**SHORT TASK**
Rewrite all of the rows below, requests included, scaling every coordinate in the answers by 0.6 and rounding to whole numbers with halves rounded up, while leaving the numbers in the requests unchanged. Leave the pictures out.

**WORKING DATA**
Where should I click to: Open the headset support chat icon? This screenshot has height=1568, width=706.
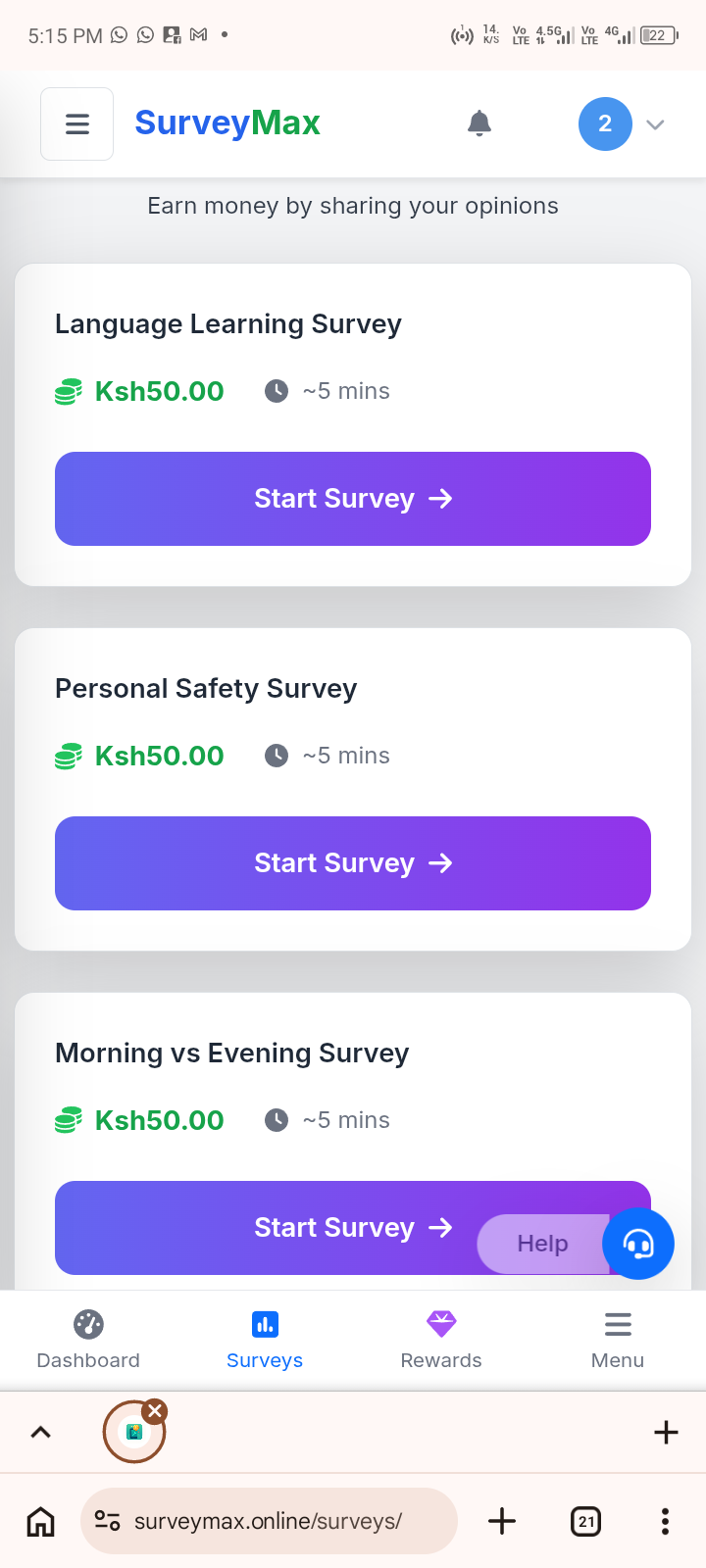click(x=638, y=1245)

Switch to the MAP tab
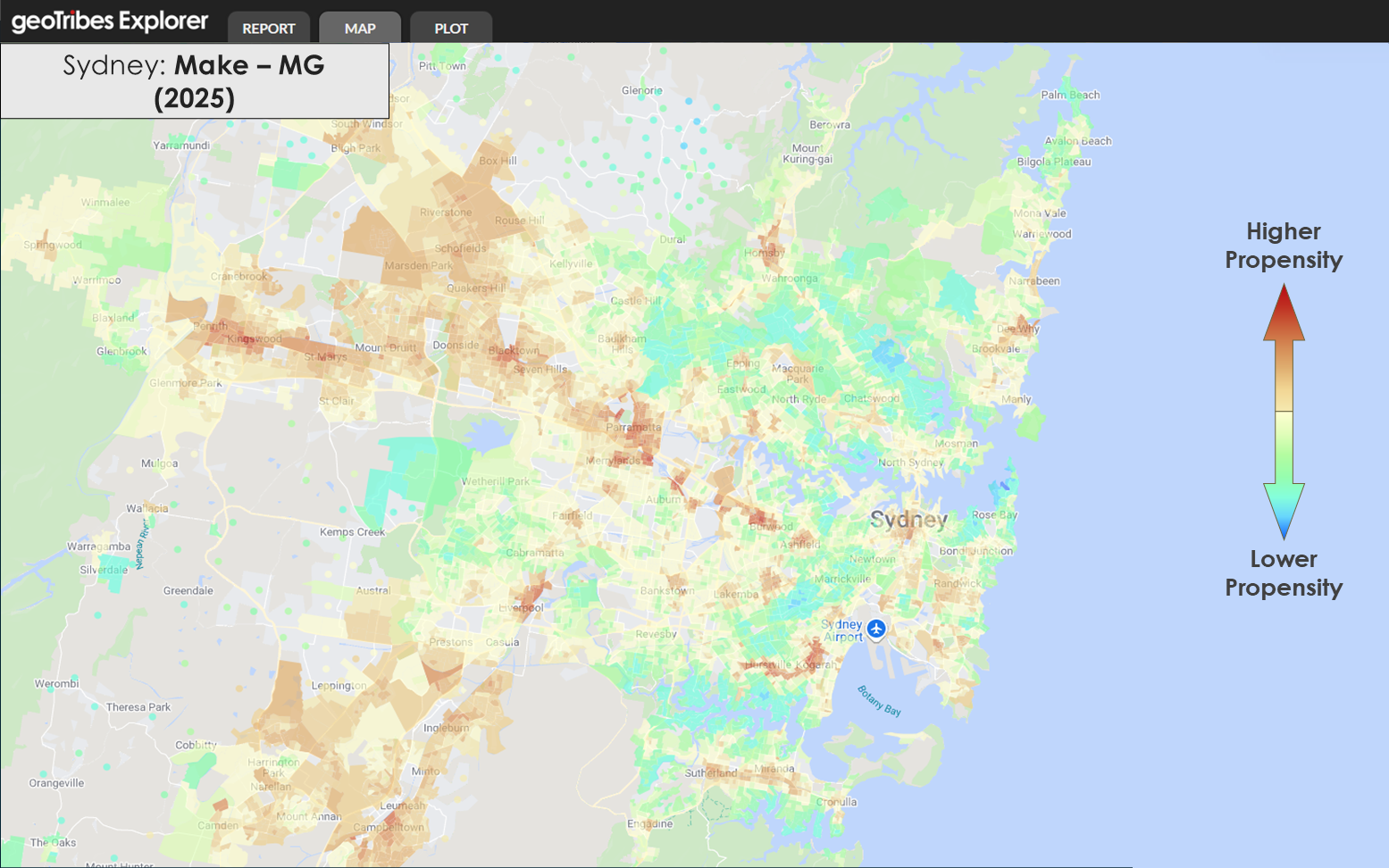pyautogui.click(x=360, y=29)
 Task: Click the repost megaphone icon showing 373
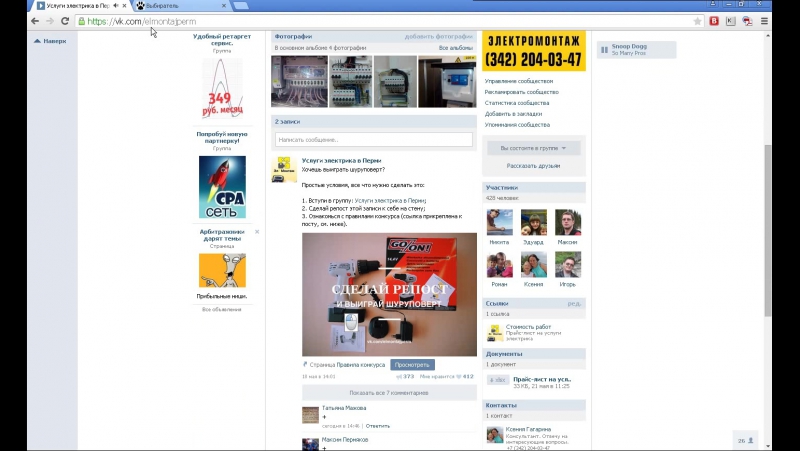pyautogui.click(x=398, y=377)
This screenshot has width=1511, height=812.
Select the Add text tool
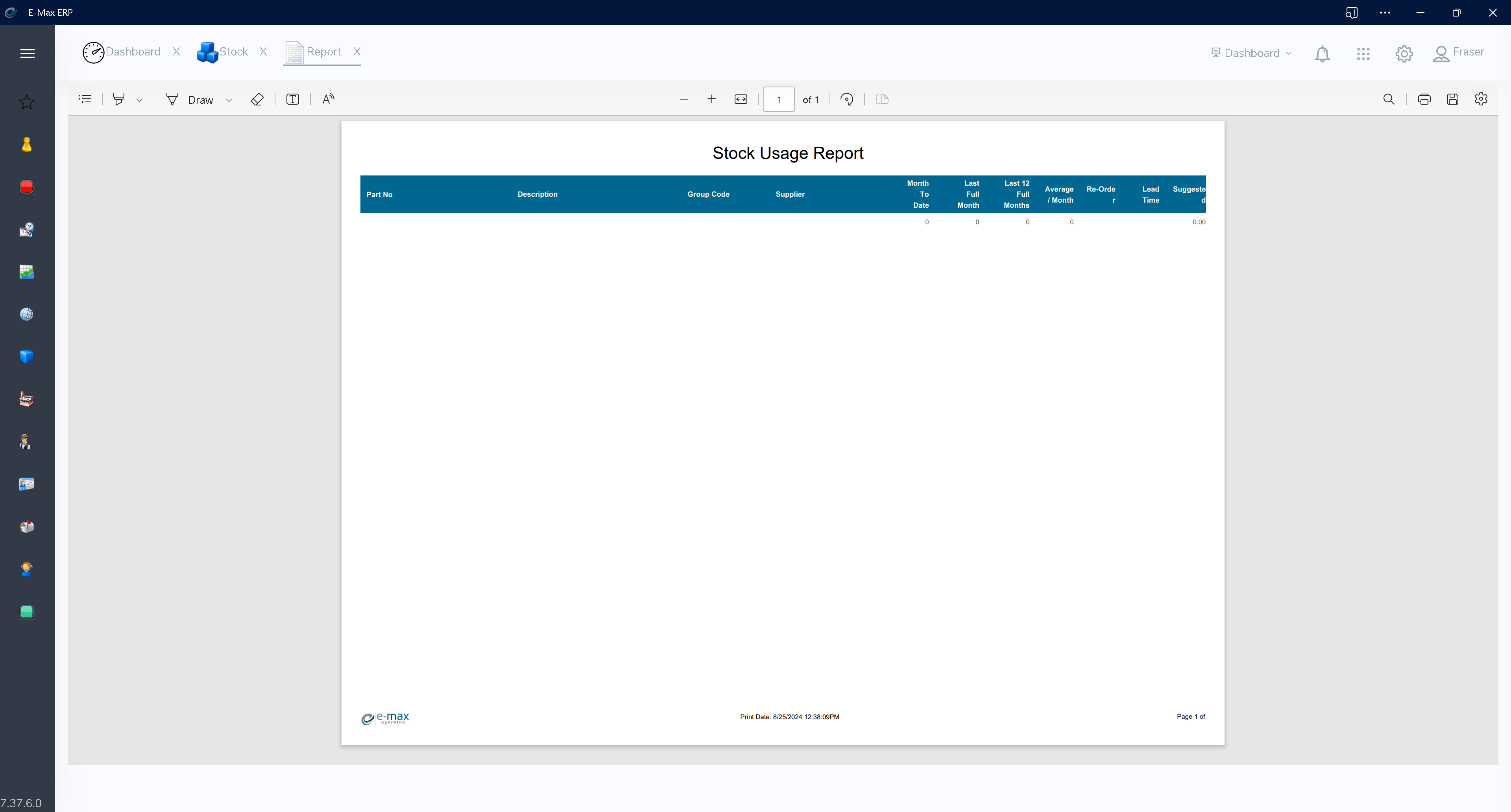(293, 99)
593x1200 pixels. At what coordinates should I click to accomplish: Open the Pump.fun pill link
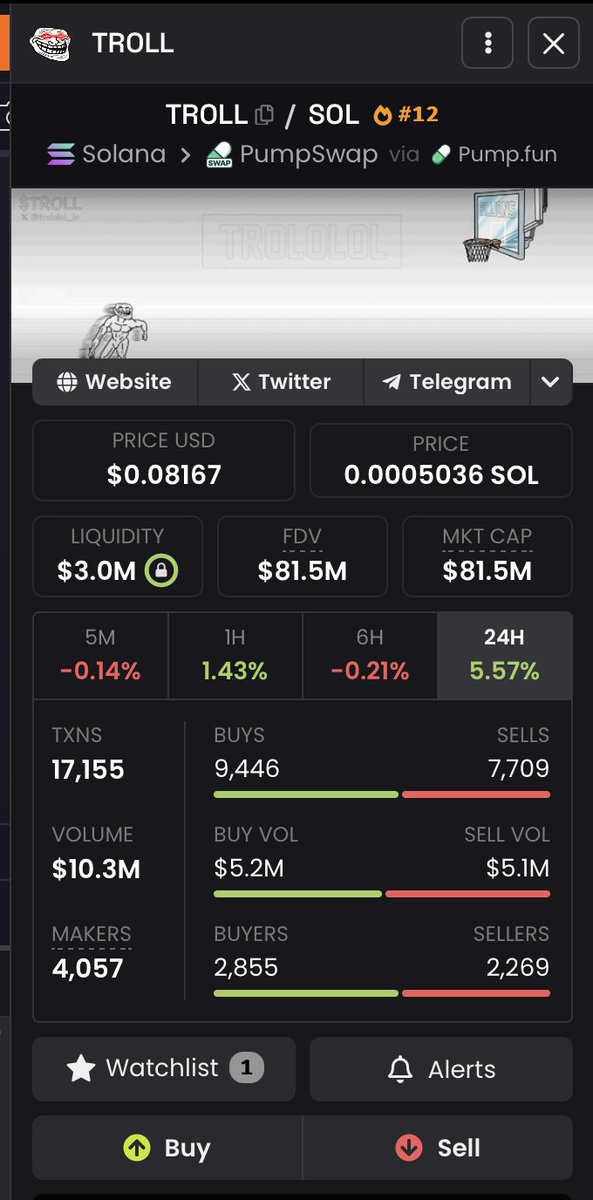(x=493, y=155)

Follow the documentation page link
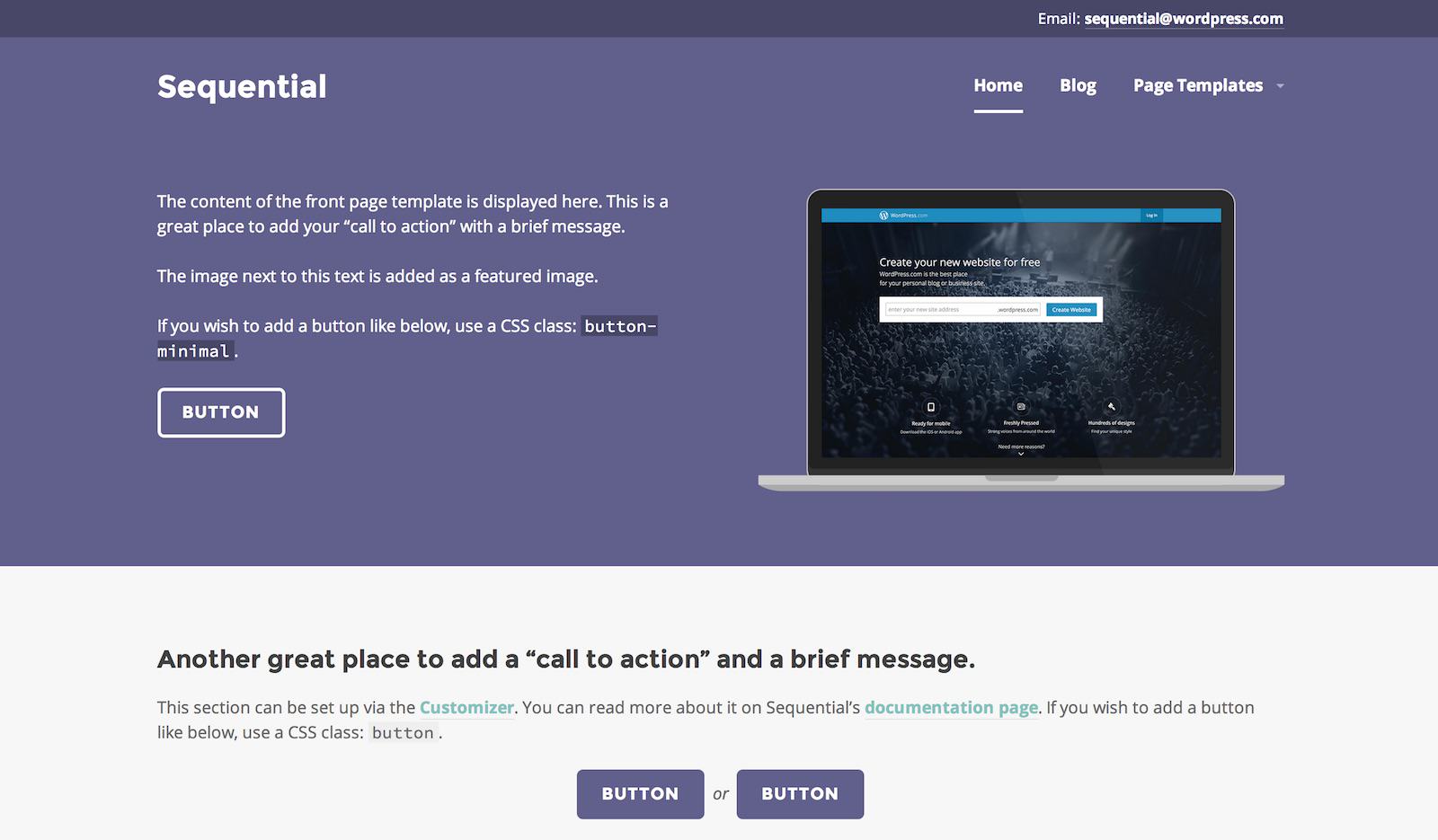pyautogui.click(x=951, y=708)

**FINAL ANSWER**
Where should I click to: Open the headset support chat icon? This screenshot has height=1568, width=706.
click(x=383, y=747)

Switch to the MAP tab
pyautogui.click(x=216, y=17)
 Task: Click the repost megaphone icon showing 373
pyautogui.click(x=239, y=226)
This screenshot has width=1511, height=812.
Select the Add text tool
(176, 59)
593x1200 pixels. At what coordinates should I click to accomplish: Open the Pump.fun pill link
(x=296, y=93)

Follow the documentation page link
pyautogui.click(x=571, y=425)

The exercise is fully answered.